A series of experiments I did last year came up with an interesting little finding – labeling something a conspiracy theory doesn’t make someone believe it any less than if you call it something more neutral. This goes against conventional wisdom that I’ve heard repeated quite a few times online and among people who study conspiracy theories. The journal Political Psychology has just published a paper describing these studies – you can read the whole thing free here (the article is open-access thanks to a generous payment by the University of Winchester).
It’s not like I was sitting and sneering at the idea that the conspiracy theory label was powerful before running this study – I really thought this was going to go the other way. I realized sometime last year that for some reason nobody had demonstrated that the conspiracy theory label affects how seriously people take something. I thought it would be an easy slam dunk. I modified Rob’s Generic Conspiracist Beliefs scale so that one version asked how likely a variety of conspiracy theories were, and the other version asked how likely a variety of ideas were. To this I added a few additional questions that were similar in structure to the GCB items but were about confirmed historical conspiracies – things like MKULTRA, Nixon using the IRS to go after his enemies, and so on. I showed the whole mess to 150 MTurk workers, sat back, and waited for the expected results to roll in. To my great surprise, people who were asked about “conspiracy theories” judged them to be no less likely than people who were asked about “ideas.” (At the suggestion of a reviewer, I also checked out the correlation between the historical items and the GCB items – turns out that people who believe in fewer conspiracy theories are also less likely to agree that MKULTRA, COINTELPRO, etc. were real. Pretty interesting, and I’m sure that everyone will have a strong opinion on why this is. I see three options: 1. People who are more conspiratorially minded are more likely to know about these historical conspiracies because they’re often referred to in conspiracy culture; 2. People who find out about historical conspiracies become disillusioned and from there begin to find it more likely that more speculative conspiracy theories are true; and/or 3. People who agree with one thing will agree with another thing that sounds like it, regardless of knowledge, so even a conspiracy-minded person who had never heard of COINTELPRO would think it’s just the sort of thing the government would do. I think it’s almost certainly a combination of all three, and also that this parenthetical is probably way too long.)

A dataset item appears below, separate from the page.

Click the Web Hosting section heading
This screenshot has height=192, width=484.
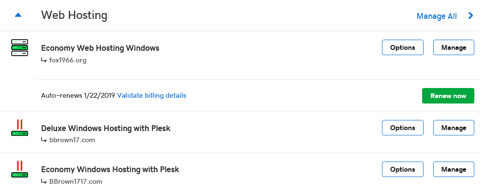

So, fine. Null result. Well, it was only 150 people. I decided to run down the effect by running a second study. This time I used a statistical power analysis to figure out that I should run 802 people to have a high chance of detecting a relatively small difference between groups. I also wanted to move away from conspiracies that people might have heard of and invent something entirely new. Instead of historical conspiracies or general thoughts about conspiracies, I showed my participants a fake news article about a fake political scandal in Canada (something about tax dollars being illegally funnelled into a re-election campaign). Half of the participants saw the headline “Corruption allegations emerge in wake of Canadian election,” while the other half saw “Conspiracy theories emerge in wake of Canadian election.” They then rated their thoughts on the allegations. The result? Same as before: no difference. The “conspiracy theories” people didn’t take the allegations any less seriously than the “corruption allegations” people did.
So this was pretty interesting. Not the result I’d expected, but that’s science for you. The question now is why there’s no effect when it seems like just about everyone assumed there would be. It’s possible that the label only works under some specific circumstances that these experiments didn’t cover, but even then it seems the label’s hardly as powerful as it’s been given credit for. On the other hand, maybe people in general just don’t have a negative view of conspiracy theories – maybe the intellectual stigma around the term simply doesn’t exist outside of academia (this is what Lee Basham, a philosopher from Wabash College, thinks). I’m not so sure. I think people are probably ambivalent about conspiracy theories. They’re the target of a lot of mockery and derision, and not all of it comes from elites or people who benefit from the system as it is. The paranoid conspiracy theorist is a staple stereotype in fiction. At the same time, though, conspiracy theories are fun and interesting. They’re usually stimulating to think about even if you don’t agree with them. I think this might cancel out some of the negative associations of the term, but I think we have a ways to go before we have a definite answer.